Comparing Approaches to Therapy Part l - Counselling Explained
Throughout this essay I use the term 'Counselling' to refer to Person Centred Counselling and other approaches where empathic listening and response is the very essence of the treatment approach. I use the term 'Psychotherapy' as a collective term to include all those approaches which are not based on counselling and where the therapist uses interventions and techniques to direct the treatment approach. In Part II - Psychotherapy Explained you can read more about some of the psychotherapeutic approaches I refer to in this essay including:
- Transactional Analysis [TA]
- Neuro Linguistic Programming [NLP]
- Eye Movement Desensitisation Reprocessing [EMDR]
- Emotional Field Therapy [EFT]
- Psychodynamic Psychotherapy
- Cognitive Behavioural Therapy [CBT]
A clear distinction between Counselling and Psychotherapy is to some extent artificial
- because there is overlap between Counselling practice and Psychotherapy practice. However they are also very different in many respects and some types of problem respond better to an approach which is primarily Counselling [which has empathic listening at its heart], whilst other issues respond better to a more structured [psychotherapeutic] approach led by the therapist. However it is my opinion that to be a good psychotherapist you have to have good counselling skills in addition to your psychotherapy expertise.
Sometimes Psychotherapy is definitely not the preferred approach [initially at least]. For example, it would be inappropriate [in my opinion] to use hypnosis or psychotherapy to attempt to speed up a 'normal' grieving process. Bereavement counselling would be the preferred approach. On the other hand, if the grieving process becomes blocked, some combination of Hypnotherapy and Psychotherapy [Hypno-psychotherapy] may be needed.
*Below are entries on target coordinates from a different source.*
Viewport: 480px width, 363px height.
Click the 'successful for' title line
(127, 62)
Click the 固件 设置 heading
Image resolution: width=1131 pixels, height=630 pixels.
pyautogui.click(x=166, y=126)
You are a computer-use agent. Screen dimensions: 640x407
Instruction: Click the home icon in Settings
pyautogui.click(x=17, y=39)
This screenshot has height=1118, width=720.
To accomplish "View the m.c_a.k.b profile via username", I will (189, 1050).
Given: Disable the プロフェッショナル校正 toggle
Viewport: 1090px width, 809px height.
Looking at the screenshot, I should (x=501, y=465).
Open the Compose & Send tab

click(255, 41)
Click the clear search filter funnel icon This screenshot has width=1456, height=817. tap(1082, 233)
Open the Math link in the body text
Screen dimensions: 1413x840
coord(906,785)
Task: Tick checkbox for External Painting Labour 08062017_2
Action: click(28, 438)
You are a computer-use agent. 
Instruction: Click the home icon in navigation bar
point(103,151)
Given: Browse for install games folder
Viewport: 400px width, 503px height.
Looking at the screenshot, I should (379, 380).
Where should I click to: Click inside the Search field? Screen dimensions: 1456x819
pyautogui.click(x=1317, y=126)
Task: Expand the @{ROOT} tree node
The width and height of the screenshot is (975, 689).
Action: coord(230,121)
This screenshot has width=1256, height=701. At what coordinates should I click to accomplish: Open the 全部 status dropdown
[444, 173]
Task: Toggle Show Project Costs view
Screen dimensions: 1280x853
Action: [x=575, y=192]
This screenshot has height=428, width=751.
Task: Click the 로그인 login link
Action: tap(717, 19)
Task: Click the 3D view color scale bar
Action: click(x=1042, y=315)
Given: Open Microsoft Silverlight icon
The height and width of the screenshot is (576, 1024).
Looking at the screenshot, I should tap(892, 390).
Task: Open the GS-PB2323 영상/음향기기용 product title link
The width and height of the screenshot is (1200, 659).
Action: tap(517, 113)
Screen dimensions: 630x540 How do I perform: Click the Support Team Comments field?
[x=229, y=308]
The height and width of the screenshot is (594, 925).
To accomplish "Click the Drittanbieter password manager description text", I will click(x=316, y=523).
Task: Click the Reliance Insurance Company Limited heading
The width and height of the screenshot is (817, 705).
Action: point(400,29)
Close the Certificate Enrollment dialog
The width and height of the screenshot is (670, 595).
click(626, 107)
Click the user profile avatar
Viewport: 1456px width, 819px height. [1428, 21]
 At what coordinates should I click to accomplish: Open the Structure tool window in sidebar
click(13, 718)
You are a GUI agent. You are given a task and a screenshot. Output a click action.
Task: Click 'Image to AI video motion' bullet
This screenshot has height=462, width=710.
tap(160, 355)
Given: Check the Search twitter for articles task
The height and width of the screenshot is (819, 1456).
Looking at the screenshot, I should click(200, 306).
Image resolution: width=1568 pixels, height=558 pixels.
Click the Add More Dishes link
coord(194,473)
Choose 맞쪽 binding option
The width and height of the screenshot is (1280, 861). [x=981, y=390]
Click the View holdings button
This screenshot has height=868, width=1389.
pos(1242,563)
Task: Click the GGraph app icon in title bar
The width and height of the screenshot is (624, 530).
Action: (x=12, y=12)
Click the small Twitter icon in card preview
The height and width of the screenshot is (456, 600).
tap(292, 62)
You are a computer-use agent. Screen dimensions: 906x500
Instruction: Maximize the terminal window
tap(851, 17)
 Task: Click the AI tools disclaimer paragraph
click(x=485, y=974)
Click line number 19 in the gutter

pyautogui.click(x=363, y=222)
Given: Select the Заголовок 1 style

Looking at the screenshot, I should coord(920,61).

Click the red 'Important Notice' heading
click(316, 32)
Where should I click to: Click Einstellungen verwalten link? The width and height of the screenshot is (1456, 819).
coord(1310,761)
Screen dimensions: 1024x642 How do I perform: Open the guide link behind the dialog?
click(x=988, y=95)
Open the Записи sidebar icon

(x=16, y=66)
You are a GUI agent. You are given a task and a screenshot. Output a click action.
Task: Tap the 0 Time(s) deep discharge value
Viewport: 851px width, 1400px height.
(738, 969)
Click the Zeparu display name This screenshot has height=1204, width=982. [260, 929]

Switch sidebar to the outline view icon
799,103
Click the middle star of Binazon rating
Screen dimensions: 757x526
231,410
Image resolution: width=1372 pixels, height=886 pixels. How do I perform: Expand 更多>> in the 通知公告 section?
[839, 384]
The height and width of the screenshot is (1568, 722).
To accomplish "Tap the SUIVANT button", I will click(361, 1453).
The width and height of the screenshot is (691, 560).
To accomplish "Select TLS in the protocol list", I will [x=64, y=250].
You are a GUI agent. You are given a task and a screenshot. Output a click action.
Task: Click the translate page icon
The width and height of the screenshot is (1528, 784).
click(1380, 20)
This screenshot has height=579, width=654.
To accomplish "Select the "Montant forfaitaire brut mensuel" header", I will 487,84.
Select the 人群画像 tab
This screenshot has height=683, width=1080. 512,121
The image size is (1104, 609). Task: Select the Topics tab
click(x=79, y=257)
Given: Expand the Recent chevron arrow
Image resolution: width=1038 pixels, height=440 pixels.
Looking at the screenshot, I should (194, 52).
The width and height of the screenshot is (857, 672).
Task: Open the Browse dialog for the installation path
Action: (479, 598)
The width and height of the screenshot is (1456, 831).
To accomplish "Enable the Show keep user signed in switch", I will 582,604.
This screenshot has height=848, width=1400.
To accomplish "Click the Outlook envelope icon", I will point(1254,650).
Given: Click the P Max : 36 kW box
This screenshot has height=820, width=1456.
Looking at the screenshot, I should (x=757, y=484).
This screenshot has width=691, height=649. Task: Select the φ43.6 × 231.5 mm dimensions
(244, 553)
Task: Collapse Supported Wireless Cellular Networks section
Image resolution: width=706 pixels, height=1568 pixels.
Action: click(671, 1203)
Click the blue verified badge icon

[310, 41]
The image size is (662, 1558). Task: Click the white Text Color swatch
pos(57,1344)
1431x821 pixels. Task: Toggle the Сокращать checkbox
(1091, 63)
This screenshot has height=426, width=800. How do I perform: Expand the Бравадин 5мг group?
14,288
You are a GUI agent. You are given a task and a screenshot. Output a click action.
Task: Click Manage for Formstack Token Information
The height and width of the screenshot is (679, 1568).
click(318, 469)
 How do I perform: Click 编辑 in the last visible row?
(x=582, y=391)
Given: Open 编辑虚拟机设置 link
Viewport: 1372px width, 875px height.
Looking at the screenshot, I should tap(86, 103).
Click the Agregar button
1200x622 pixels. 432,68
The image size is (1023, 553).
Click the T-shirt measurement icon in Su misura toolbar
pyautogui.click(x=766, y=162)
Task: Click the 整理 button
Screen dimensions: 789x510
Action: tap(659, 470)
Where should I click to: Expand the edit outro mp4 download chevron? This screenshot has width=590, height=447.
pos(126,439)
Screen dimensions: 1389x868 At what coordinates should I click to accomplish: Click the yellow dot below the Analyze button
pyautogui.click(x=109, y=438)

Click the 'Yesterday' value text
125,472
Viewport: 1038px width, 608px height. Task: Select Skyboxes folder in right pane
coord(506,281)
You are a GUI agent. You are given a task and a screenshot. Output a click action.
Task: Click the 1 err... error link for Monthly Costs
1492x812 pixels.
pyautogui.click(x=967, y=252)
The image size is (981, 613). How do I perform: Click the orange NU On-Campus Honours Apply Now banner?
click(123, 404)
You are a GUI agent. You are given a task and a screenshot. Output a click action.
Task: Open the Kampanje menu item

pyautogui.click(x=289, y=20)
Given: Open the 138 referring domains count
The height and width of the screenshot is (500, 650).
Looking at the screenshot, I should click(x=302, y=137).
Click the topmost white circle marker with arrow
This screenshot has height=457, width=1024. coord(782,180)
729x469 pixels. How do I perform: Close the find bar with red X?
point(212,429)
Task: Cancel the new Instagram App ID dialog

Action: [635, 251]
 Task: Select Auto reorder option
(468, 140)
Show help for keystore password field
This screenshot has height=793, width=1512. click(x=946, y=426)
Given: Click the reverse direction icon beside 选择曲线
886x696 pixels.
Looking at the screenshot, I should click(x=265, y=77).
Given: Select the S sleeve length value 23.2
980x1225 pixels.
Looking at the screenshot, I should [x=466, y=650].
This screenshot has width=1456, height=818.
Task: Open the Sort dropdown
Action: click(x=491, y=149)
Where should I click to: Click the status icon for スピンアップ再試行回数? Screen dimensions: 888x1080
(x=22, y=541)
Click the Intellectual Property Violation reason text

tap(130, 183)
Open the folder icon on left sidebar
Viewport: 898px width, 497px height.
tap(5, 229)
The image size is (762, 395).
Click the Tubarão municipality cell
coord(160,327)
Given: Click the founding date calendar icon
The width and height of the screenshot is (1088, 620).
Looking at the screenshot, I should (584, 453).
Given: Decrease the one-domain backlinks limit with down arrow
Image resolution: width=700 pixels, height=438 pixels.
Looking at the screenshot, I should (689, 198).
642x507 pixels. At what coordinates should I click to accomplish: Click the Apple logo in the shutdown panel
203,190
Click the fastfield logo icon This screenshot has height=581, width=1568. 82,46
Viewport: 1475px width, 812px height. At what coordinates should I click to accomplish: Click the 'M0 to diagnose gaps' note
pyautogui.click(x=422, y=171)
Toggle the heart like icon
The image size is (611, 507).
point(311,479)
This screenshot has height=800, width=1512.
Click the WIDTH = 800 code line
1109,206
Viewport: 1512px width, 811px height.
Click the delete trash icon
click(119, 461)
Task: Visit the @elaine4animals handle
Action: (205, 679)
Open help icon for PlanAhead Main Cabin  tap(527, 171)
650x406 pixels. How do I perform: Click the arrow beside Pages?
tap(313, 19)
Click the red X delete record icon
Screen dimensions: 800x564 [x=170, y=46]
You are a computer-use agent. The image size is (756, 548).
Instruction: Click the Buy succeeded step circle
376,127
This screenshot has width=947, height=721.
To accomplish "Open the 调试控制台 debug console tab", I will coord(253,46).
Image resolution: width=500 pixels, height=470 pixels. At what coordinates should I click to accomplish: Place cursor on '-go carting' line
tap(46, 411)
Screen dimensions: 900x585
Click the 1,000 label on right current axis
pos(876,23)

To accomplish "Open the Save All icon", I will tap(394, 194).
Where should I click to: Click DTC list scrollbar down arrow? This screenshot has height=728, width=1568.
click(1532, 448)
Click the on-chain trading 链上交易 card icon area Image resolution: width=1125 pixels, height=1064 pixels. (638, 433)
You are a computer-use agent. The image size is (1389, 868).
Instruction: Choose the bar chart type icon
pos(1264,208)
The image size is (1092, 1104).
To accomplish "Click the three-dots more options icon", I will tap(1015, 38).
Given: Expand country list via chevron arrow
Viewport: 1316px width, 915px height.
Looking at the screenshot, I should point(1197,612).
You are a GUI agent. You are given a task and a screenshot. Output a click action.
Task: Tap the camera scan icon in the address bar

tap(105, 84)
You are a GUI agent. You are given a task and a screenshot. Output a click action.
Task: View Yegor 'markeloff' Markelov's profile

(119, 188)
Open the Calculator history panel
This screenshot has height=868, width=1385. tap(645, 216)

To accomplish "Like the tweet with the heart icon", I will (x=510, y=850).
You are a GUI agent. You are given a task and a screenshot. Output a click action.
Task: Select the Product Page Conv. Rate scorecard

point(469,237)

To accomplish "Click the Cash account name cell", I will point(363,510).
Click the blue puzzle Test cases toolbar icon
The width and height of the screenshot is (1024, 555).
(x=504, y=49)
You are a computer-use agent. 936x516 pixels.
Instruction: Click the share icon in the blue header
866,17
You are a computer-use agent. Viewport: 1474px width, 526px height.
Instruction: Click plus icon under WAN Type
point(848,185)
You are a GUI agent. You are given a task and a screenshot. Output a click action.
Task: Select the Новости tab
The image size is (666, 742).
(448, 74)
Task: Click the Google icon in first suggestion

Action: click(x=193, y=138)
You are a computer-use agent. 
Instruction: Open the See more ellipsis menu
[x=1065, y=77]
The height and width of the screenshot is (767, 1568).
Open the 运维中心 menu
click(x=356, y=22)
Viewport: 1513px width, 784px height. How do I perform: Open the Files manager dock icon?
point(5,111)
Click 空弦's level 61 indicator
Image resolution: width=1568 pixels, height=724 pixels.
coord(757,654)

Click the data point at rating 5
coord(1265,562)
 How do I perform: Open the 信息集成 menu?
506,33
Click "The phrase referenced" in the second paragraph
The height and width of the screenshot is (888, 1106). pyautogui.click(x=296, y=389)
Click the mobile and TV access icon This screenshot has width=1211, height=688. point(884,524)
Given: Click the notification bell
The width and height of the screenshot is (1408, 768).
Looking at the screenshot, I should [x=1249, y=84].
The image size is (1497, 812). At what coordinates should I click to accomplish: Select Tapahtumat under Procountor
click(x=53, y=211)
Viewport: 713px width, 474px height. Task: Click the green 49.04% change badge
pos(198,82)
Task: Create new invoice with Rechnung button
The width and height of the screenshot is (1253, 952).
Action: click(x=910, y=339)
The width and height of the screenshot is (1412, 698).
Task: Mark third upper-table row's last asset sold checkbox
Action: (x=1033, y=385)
An example of when Counselling would not be the preferred approach is phobia. Freud, the grandfather of psychotherapy, expressed the view that it would take a very long time for empathic listening to cure a phobia. I have no doubt that phobia requires one of the psychotherapeutic approaches not a Counselling approach [see my essay 'Phobia Cure']
The Aims of Counselling
The aims of counselling are broadly similar for most therapists. In compiling the list below I have included only those kinds of problem where I believe that Counselling is likely to be the most beneficial therapeutic approach [initially at least]. Those kinds of problems where I feel that Psychotherapy might be more effective more quickly are listed in Part II - Psychotherapy Explained
When Counselling is an appropriate therapeutic response in helping clients: some examples
- Coping with bereavement & loss
- Coping with family problems
- Coping with life crisis
- Coping with relationship break up
- Coping with stressful circumstances
- Incurable health problems and injury
- Trauma including childhood abuse
- Problem solving
- Relationship problems
- When there is 'unfinished business' from the past [e.g. anger, sadness, guilt, trauma]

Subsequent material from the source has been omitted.